Capítulo 12 - Escola Platus (I)
Ficamos por um bom tempo matando as criaturas. Provavelmente, mais de uma hora. Tony estava visivelmente cansado, parecia que iria desmaiar a qualquer instante. Ele mesmo já matou seis feras. Provavelmente graças aos núcleos absorvidos por nós, Milo e eu estamos aguentando bem. Todavia, Jacques estava em plena forma. Seu sorriso irradiava enquanto ele dilacerava as criaturas. Sequer pude ver o poder que havia recebido do Deus.

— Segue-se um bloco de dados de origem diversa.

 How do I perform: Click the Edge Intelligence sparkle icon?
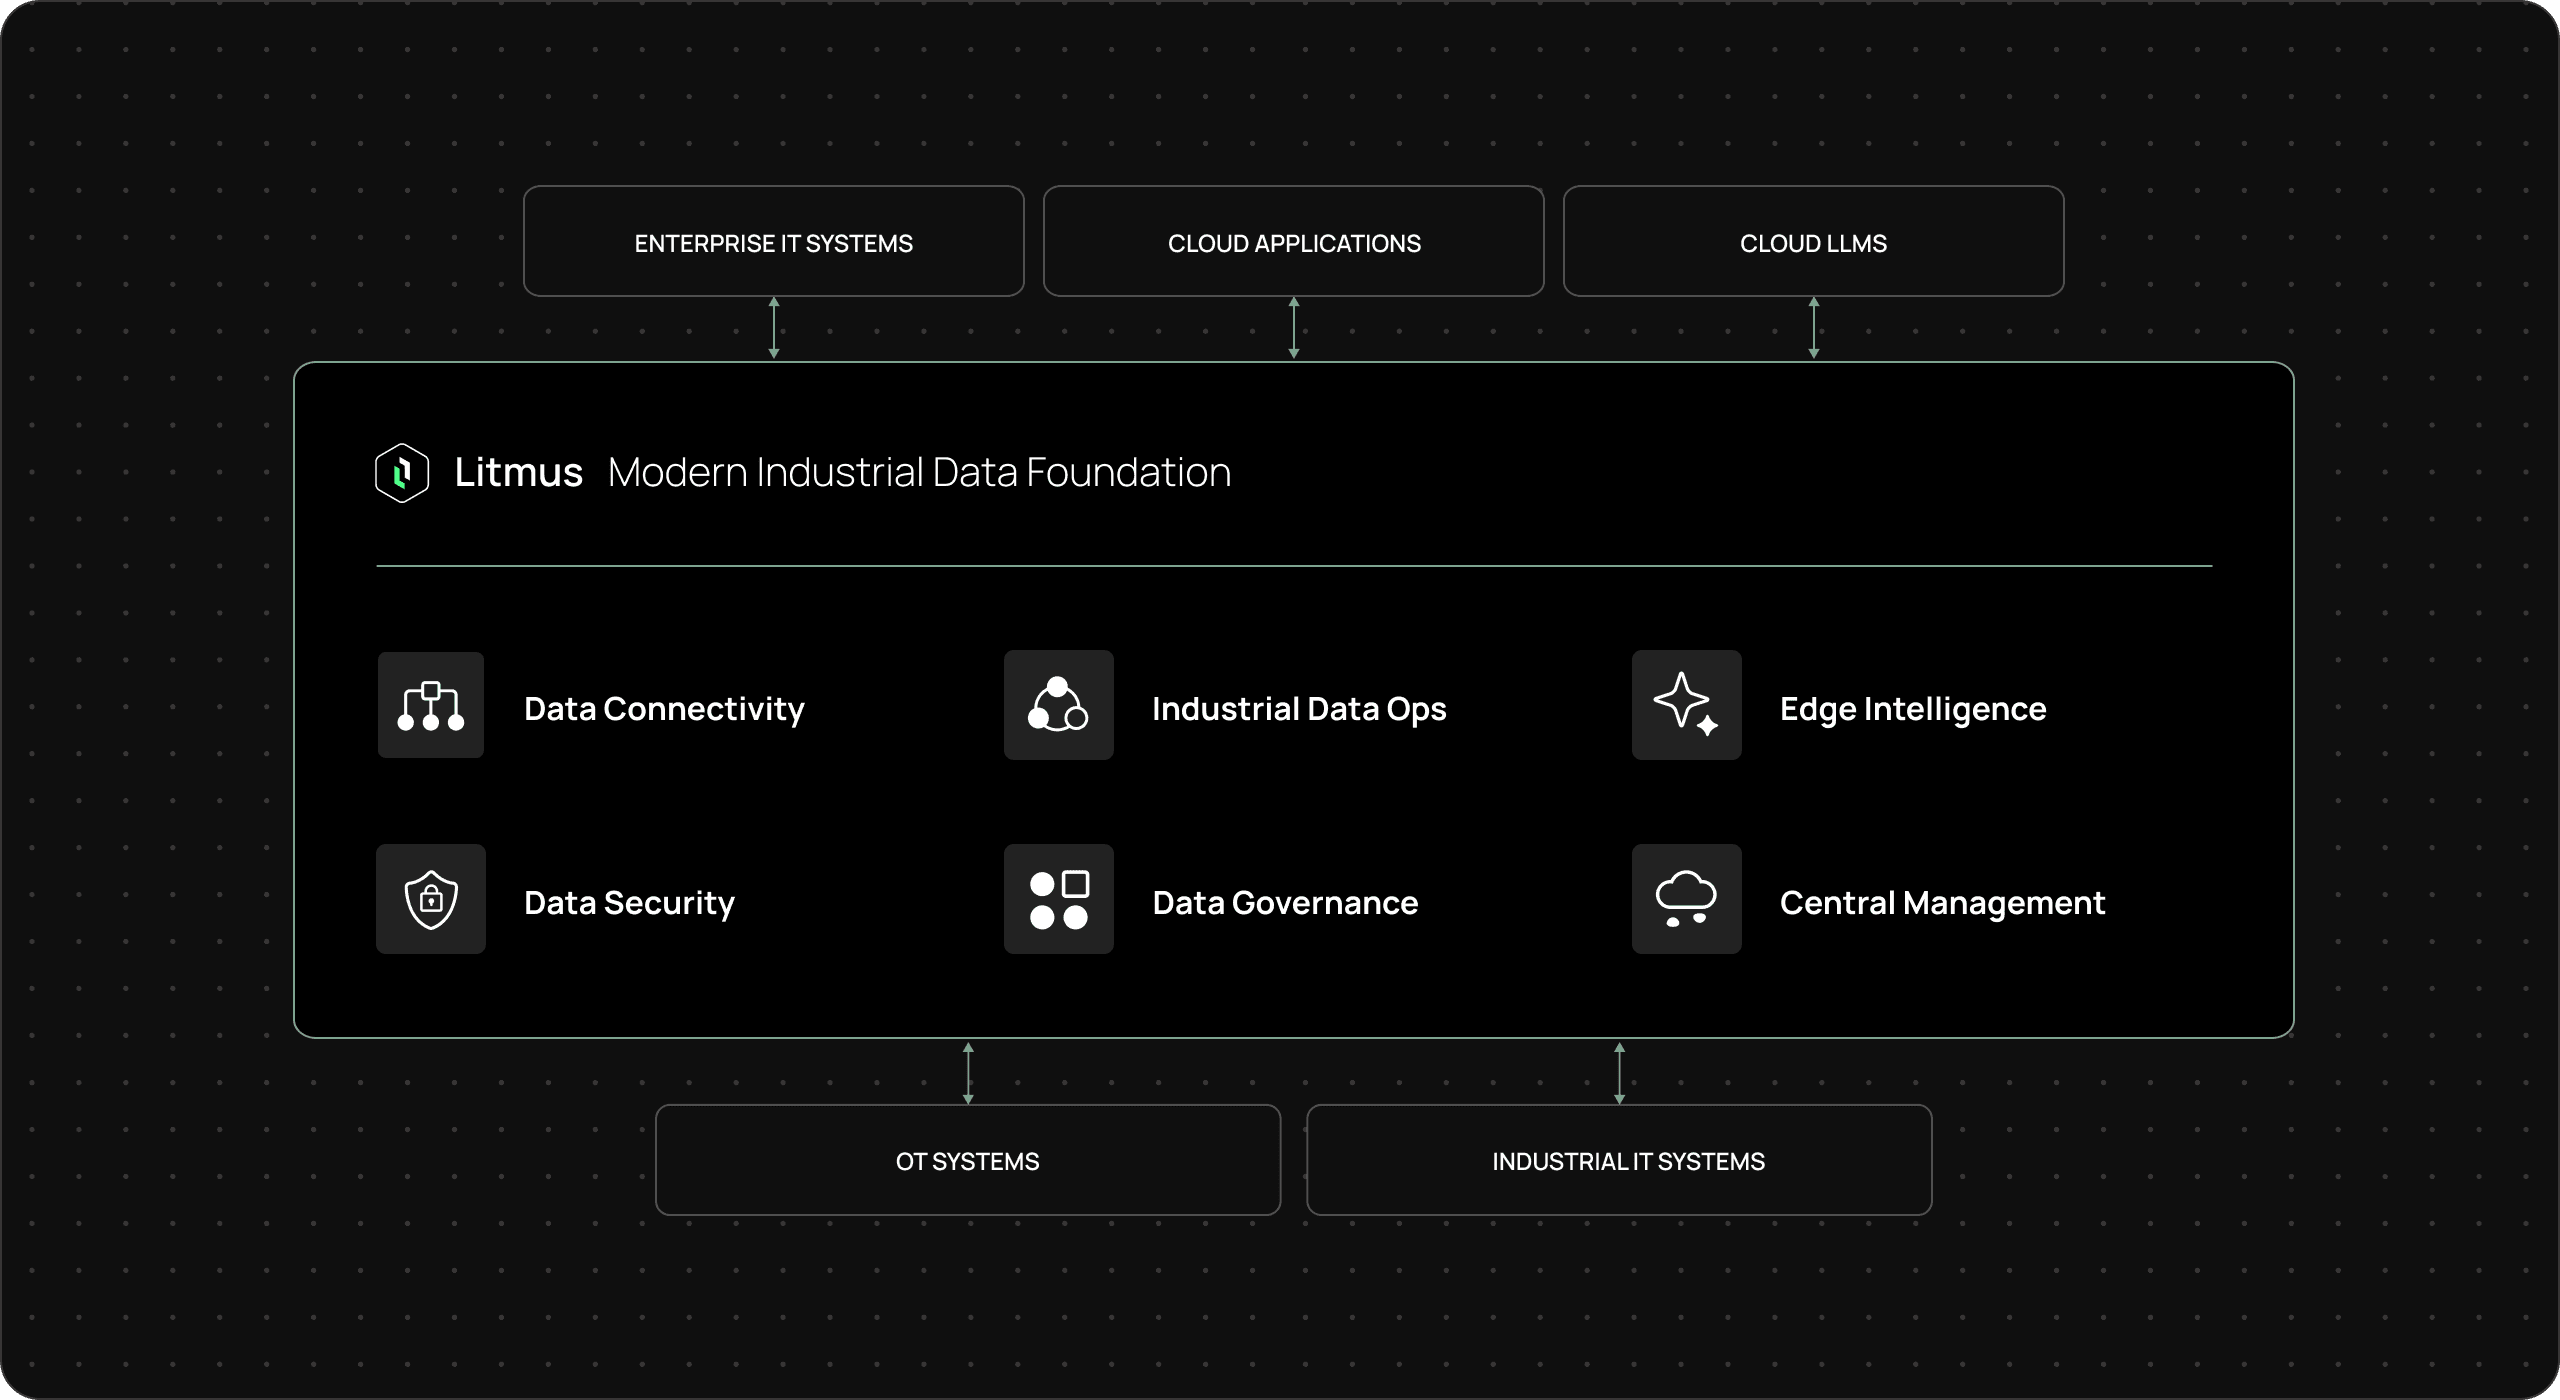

Uma hora, as criaturas pararam de vir. Por conta da grande quantia em massa, foi demorado para pouco resultado, mas, ao todo, foram:
- Seis criaturas mortas por Tony
- Oito criaturas mortas por mim
- Nove criaturas mortas por Milo
- Quinze criaturas mortas por Jacques
Os números de meu irmão, como sempre, eram surpreendentes. Antes de avançarmos, Jacques disse:
— Vamos coletar os núcleos antes de avançarmos. Poderemos distribuir entre as crianças para garantir-lhes a sobrevivência. O que sobrar, repartimos entre nós
Tony abriu um dos cadáveres e disse:
— Eu posso absorver um, pelo menos? Ainda não encontrei nenhum
Era nítida a disparidade de forças entre nós. Jacques sorriu e disse:
— Você merece absorver todos os que você matou, Tony
Vi um sorriso genuíno em seu rosto enquanto começava a dissecar os corpos. Passamos uma meia hora nisso enquanto via algumas vezes a aura púrpura percorrer o corpo de Tony. Jacques nos ensinou como coletar sem utilizá-los sem querer. Mesmo com um pouco de dificuldade, aprendemos. Isso era bom para o que meu irmão e Tony disseram também: Controle do Hao.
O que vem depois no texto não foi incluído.